- _PROBLEM STATEMENT_
Using the records below, repeat exactly the lines from the one holding "Identify the click" through the one holding "Radio Equipment (449, 265)", both ends included, and no others.

- _DATA FOR THE TASK_
======
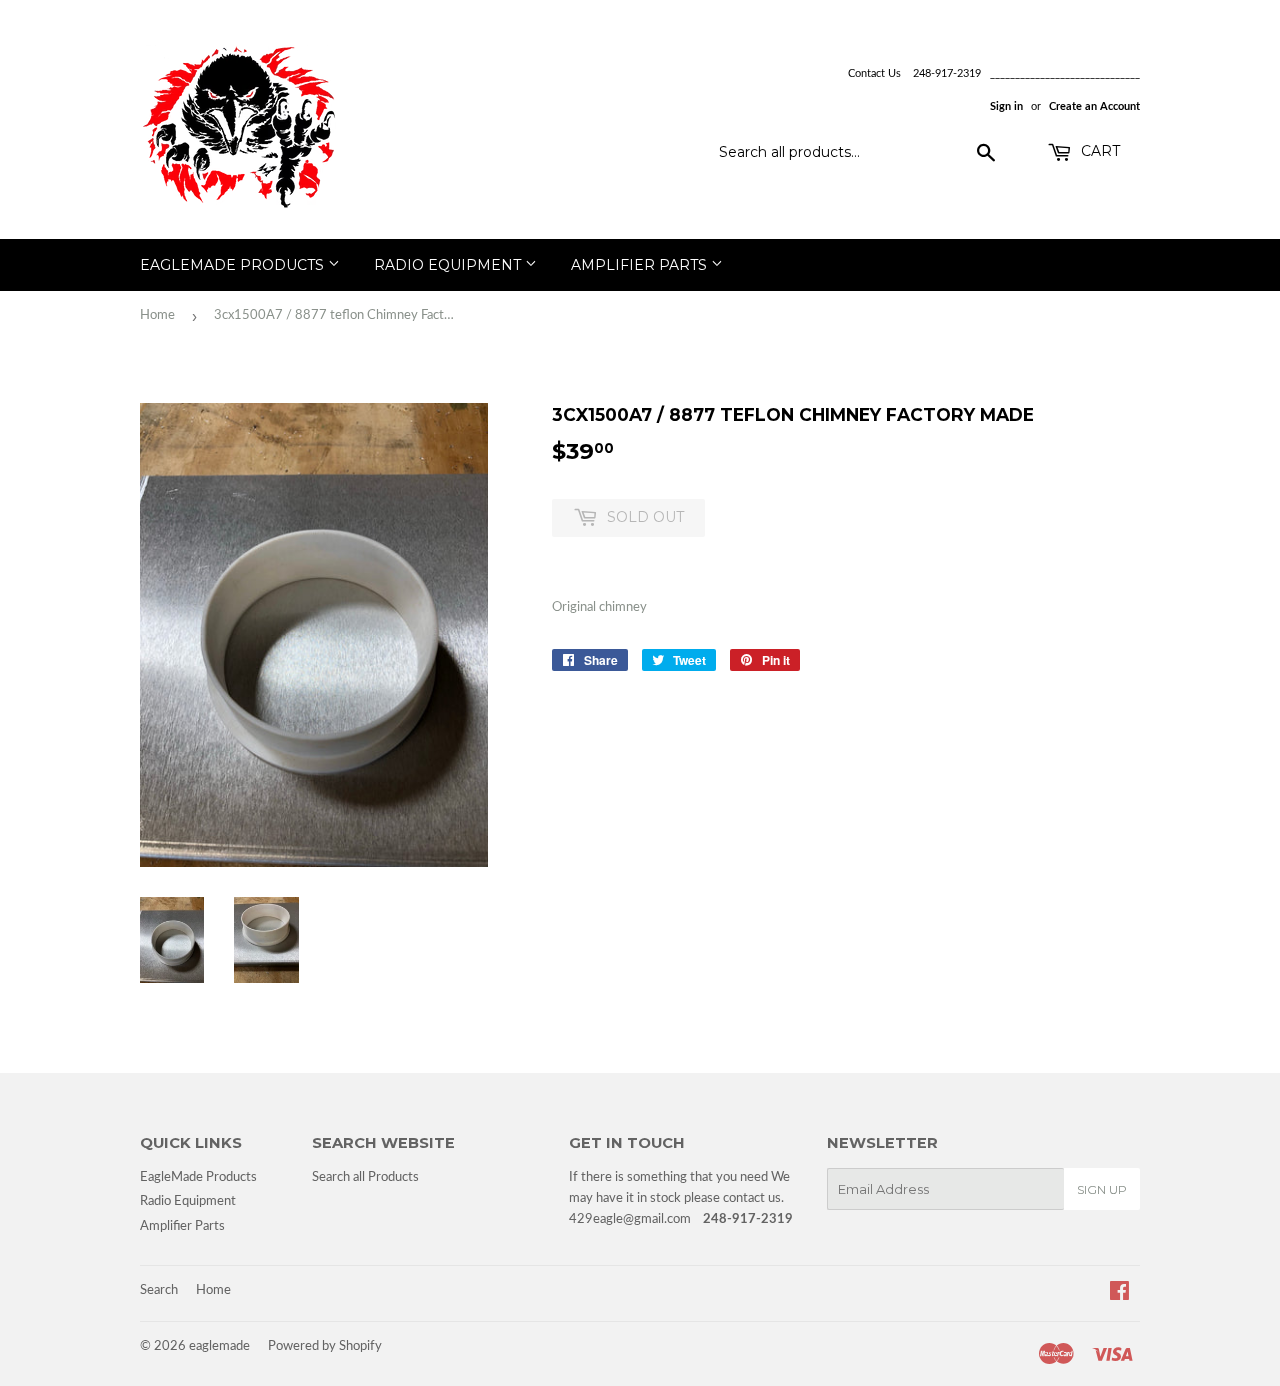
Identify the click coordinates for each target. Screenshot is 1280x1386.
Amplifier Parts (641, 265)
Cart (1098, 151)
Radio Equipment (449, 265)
======
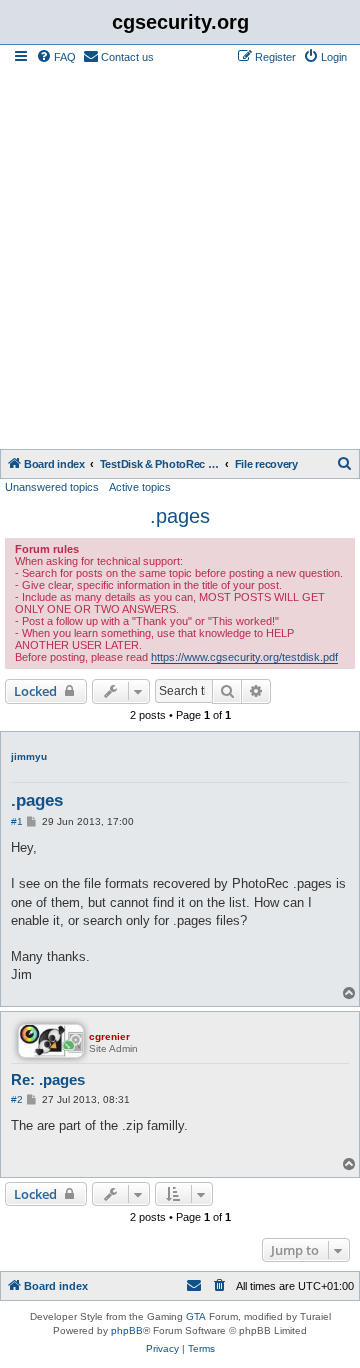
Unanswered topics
======
- _EXERCISE RESULT_
Identify the click coordinates for each target. Screenshot is 1280x1386.
Amplifier Parts (641, 265)
Cart (1098, 151)
Radio Equipment (449, 265)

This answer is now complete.